Segment Start: Excerpted records

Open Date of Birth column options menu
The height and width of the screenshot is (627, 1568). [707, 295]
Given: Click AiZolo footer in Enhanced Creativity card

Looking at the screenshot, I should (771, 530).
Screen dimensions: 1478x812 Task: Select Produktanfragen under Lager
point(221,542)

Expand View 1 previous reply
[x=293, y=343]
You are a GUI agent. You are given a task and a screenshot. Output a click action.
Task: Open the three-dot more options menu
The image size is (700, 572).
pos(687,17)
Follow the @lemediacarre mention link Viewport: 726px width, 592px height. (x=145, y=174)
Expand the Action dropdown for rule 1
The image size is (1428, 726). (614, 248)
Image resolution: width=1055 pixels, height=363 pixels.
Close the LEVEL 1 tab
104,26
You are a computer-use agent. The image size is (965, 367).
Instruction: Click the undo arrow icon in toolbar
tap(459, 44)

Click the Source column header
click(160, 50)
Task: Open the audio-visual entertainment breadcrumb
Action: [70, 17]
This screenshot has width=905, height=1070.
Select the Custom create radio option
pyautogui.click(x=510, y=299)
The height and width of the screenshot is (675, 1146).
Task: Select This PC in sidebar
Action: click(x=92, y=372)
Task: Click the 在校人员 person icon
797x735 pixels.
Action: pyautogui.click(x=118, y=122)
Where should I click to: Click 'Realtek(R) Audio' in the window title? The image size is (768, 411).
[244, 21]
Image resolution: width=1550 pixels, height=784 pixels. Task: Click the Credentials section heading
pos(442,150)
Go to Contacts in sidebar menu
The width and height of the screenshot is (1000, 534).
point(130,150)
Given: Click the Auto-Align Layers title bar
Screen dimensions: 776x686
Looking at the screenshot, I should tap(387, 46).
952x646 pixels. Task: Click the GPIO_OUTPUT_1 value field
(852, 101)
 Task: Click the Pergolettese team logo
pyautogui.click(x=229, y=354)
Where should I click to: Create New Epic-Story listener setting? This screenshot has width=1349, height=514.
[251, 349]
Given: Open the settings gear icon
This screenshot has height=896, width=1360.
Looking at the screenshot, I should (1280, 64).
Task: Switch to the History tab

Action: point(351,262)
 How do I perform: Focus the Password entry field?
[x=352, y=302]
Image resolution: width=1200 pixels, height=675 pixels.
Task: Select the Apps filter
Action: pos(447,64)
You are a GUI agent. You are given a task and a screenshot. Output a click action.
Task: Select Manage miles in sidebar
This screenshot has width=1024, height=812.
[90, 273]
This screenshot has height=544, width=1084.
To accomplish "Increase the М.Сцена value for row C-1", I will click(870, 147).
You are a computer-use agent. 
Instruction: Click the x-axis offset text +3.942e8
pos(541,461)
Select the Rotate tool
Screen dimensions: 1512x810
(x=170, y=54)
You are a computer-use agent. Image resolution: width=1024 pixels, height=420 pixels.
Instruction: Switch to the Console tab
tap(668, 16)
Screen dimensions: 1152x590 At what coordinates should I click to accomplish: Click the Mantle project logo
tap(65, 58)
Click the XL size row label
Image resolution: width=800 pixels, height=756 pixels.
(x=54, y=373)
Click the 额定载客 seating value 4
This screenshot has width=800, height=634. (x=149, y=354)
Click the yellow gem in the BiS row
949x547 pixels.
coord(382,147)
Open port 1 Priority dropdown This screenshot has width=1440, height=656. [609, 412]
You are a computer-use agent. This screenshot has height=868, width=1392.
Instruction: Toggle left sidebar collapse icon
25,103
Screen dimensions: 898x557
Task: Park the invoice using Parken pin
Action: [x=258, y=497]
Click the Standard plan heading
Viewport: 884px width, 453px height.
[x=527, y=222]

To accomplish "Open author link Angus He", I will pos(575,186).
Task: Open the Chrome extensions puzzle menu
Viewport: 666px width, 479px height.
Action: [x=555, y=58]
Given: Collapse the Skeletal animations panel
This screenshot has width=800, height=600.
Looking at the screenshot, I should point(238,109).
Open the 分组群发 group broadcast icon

Segment End: Excerpted records

Task objective:
Line count for "will": give the number of lines in the data above that include it, and nothing else.

Your solution:
2